Leetcode.com problem 4: "Median-Of-Two-Sorted-Arrays"

James S. Plank

Fri Aug 5 07:12:15 PM EDT 2022

Problem Statement.
Success Rate (as of August, 2022): 34.7%
This is a hard problem.
ex0.txt -- A file you can use for testing.
ex1.txt -- A file you can use for testing.
ex2.txt -- A file you can use for testing.
ex3.txt -- A file you can use for testing.
ex4.txt -- A file you can use for testing.
ex5.txt -- A file you can use for testing.
ex6.txt -- A file you can use for testing.
ex7.txt -- A file you can use for testing.
ex8.txt -- A file you can use for testing.
ex9.txt -- A file you can use for testing.
tests.sh: A testing script
answers.txt: Correct output to the testing script
A skeleton with my main() that you can use to test your answer.

In case Leetcode's servers are down

You are to write a method in the class Solution with the following prototype:

double findMedianSortedArrays(vector<int>& nums1, vector<int>& nums2);

Both arrays are sorted, and have values from -1,000,000 to 1,000,000. Neither is empty. Leetcode bounds the arrays at a total of 3000 elements, but my final test has that total be 1,500,000.

Your program should determine the median of all of the elements in both nums1 and nums2. If the total number of elements is odd, then this is just the median element. If the total number of elements is even, then you have two "medians." Return their average.

Let's look at two examples. The first is in the file ex0.txt:

-9 -6 -3 8
4 5 6

In these examples, num1 is in the first line, and num2 is in the second.
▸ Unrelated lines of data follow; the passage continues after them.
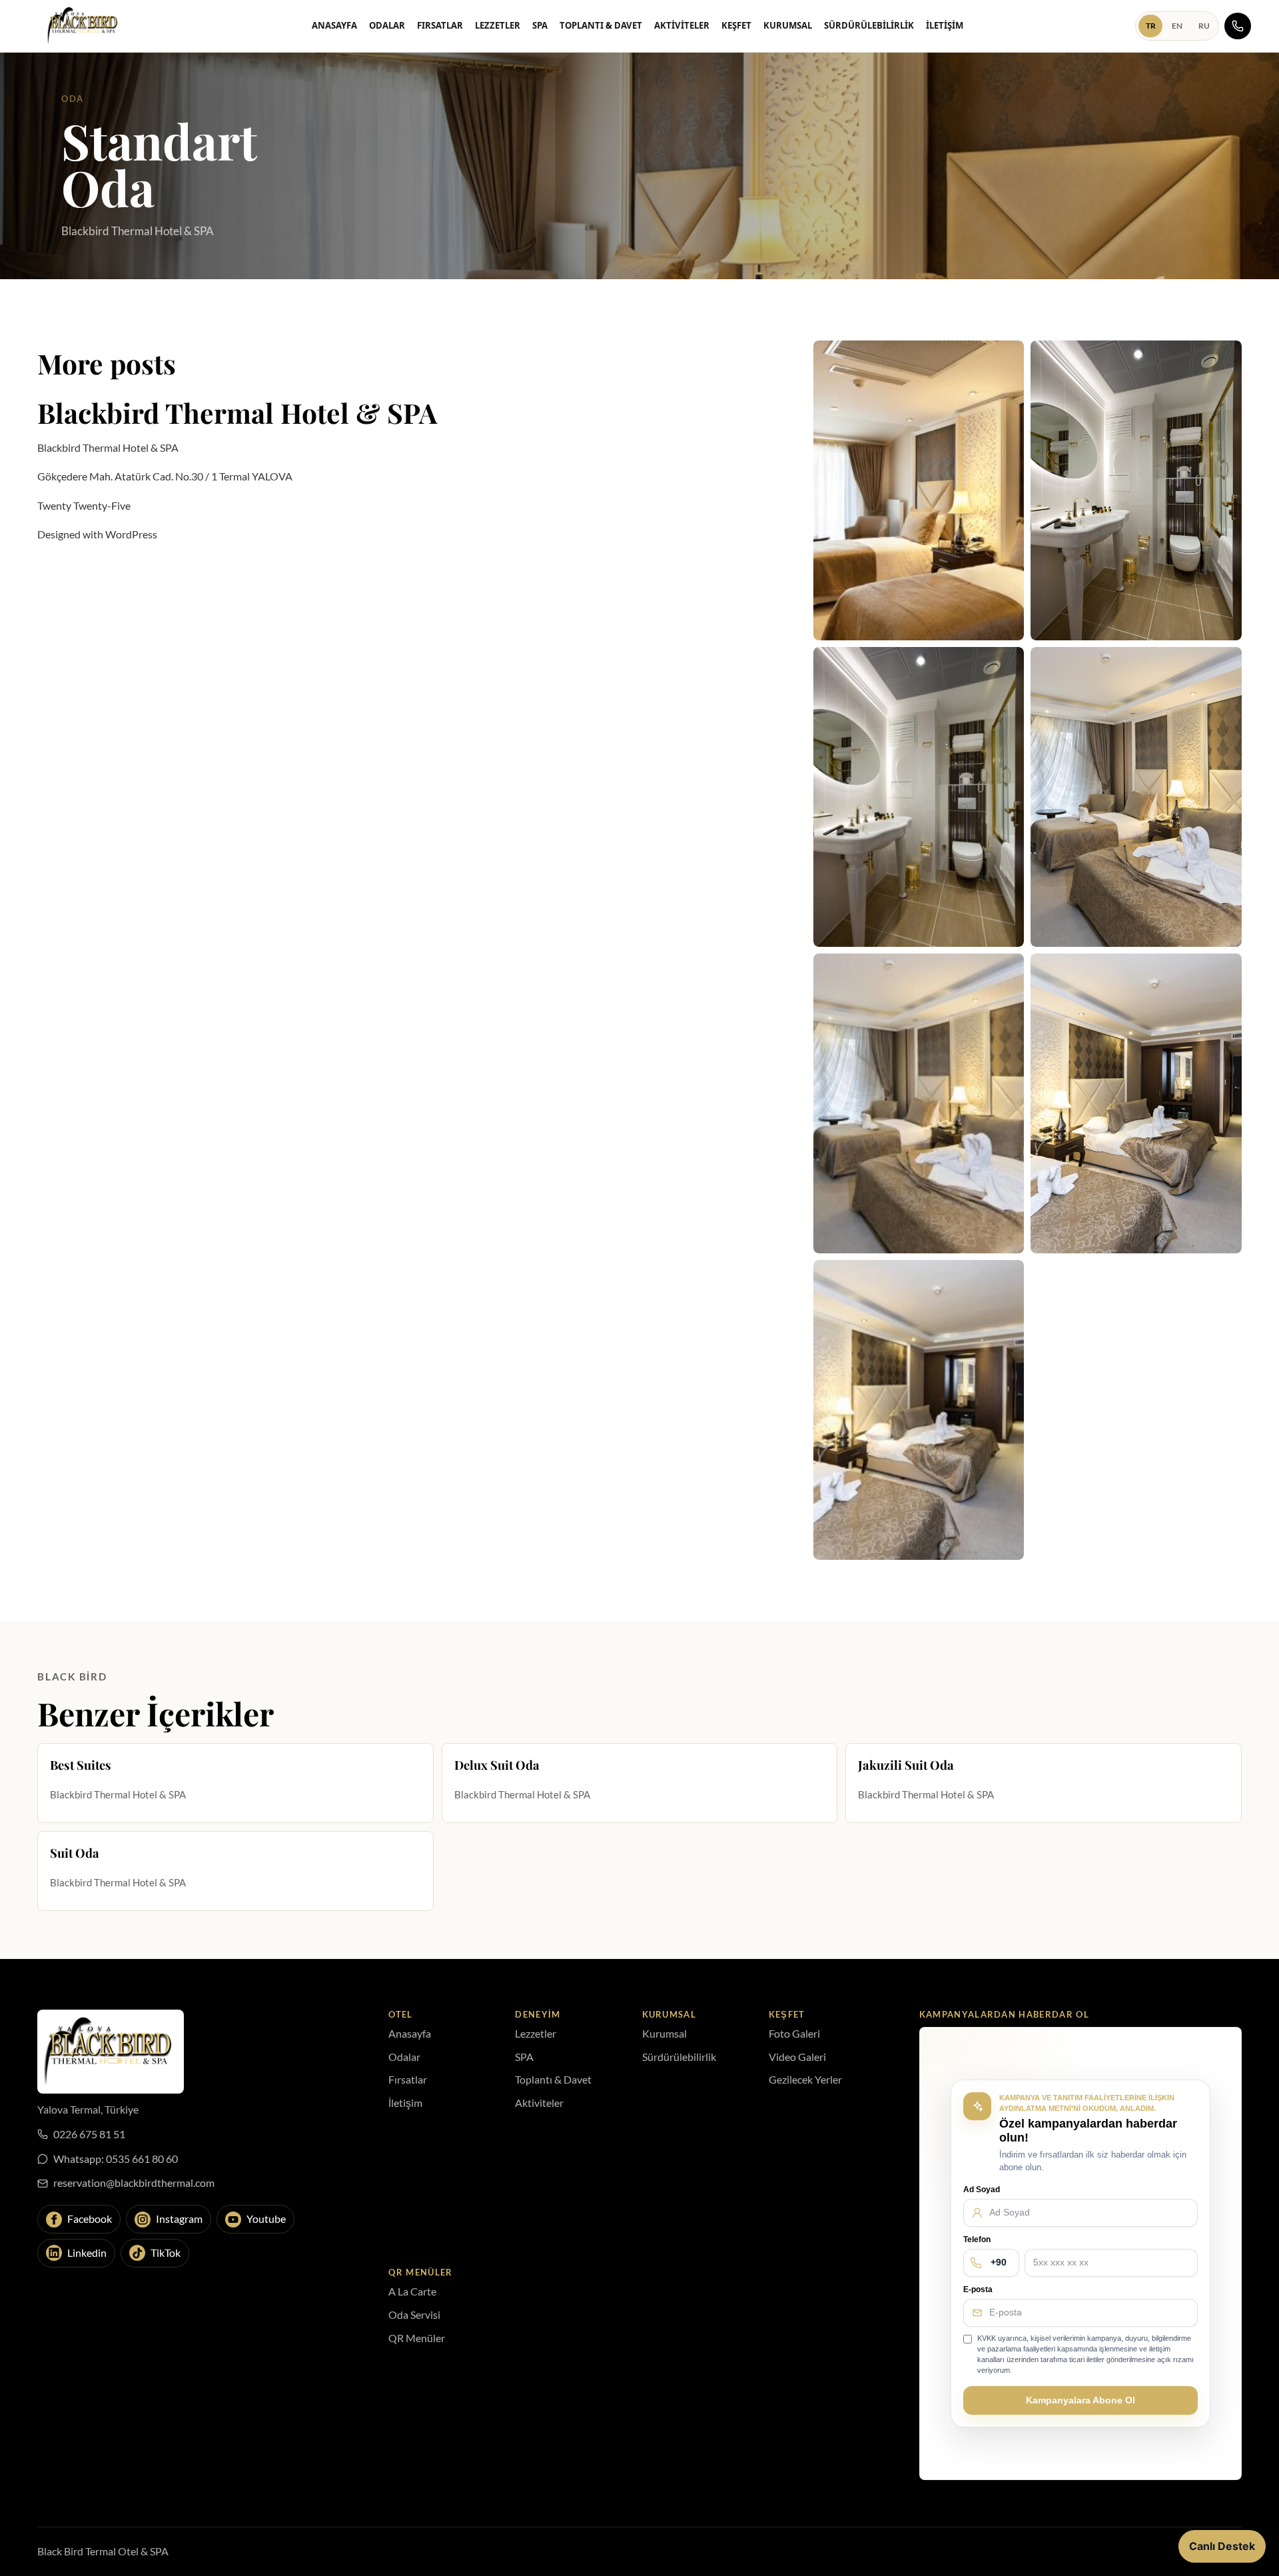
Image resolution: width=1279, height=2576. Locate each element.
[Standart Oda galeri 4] (1136, 797)
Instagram (179, 2218)
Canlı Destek (1222, 2546)
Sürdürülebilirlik (869, 25)
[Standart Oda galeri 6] (1136, 1103)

Since the are 7 total values, there is one median: 4.

Now ex1.txt:

-7 -5 -3 6 
-9 -8 -8 0 3 5 9 9

There are 12 values, so there are two medians: 0 and -3. You return their average: -1.5.

Your solution must be O(log n), where n is the total number of elements.

Testing, and the driver main()

In main(), you may enter two lines of numbers. It will sort them, make the call, and then verify that it is correct. It prints 1 if it is correct, and 0 if it is not correct.

If you enter "RTEST" into the program instead of two lists of numbers, then it will create two random arrays, one with 1,000,000 and one with 500,000. It then calls the method and times it. It has to run in under 0.0001 seconds.

An approach

Please feel free to think about this one for a while, and try to solve it on your own. I had a very difficult time coming up with a good solution. I tried do to something that involved looking at the medians of both arrays and then trimming them down. It never worked, and the code was icky.

So here's the approach that I eventually took. You are going to do a binary search on the median. You'll start with low being a value smaller than the smallest value, and high being a value greater than the largest value. And you do a binary search to find the median. Let's just worry about situations where there is just one median. At each stage in the binary search, you have m a value that you will test to be the median. It will be in the middle of low and high. I tested with the following method:

int am_i_median(int m, vector<int>& nums1, vector<int>& nums2);

I had this return one of 6 values:

0 -- It's the median. If the total is even, and both "medians" are the same, this returns 0 as well. When this happens, you're done!
1 -- The total is even, and the two "medians" don't equal each other. This is the higher of the two.
-1 -- Now m is the lower of the two medians.
2 -- m is greater than the median(s).
-2 -- m is smaller than the median(s).
3 -- The total is even, and m is in between the two medians.

To write this, I wrote yet another method:

void indices(int m, vector <int> &n, int &l, int &e, int &h);

What this method does is set three values:

l is the number of elements in n that are smaller than m.
e is the number of elements in n that are equal to m.
h is the number of elements in n that are greater than m.

I wrote this in a linear fashion to start -- with just a for() loop that counts. Then I wrote am_i_median() -- you can calculate each of the outcomes above from the l, e and h values that you get from calling indices twice -- once on nums1 and once on nums2. You may have to scratch your head once or twice figuring this out. Use examples.

Finally, I wrote findMedianSortedArrays(). I started with odd totals, because that was easier, and it only requires one simple binary search.

With even totals, you have to deal with finding the low median and the high median. What I did was this -- if I found the high median first, then I set low back to its minimum value, and high to the median minus 2. And then I continued the binary search until I found the low median. You have to handle the case when am_i_median() returns 3 differently, depending on whether you are looking for the low median or the high median. Think about it.

When you get this working, you'll be happy, but you won't be done -- it's O(n log (max-min)), so it's too slow. So:

Making indices() O(log n)

To make this fast enough, you need to make indices() O(log n) instead of O(n). What I did was two binary searches -- the first one finds l and the second one finds l+e. From those two values, you can calculate l, e and h.

So the total speed is O((log n)(log (max-min))). I know that's not technically O(log n), but with each log capped at 21 (the log of 2,000,000 is 21), you're good.

I won't rob you the joy of figuring all of this out yourself, so there's no solution here. Have fun!!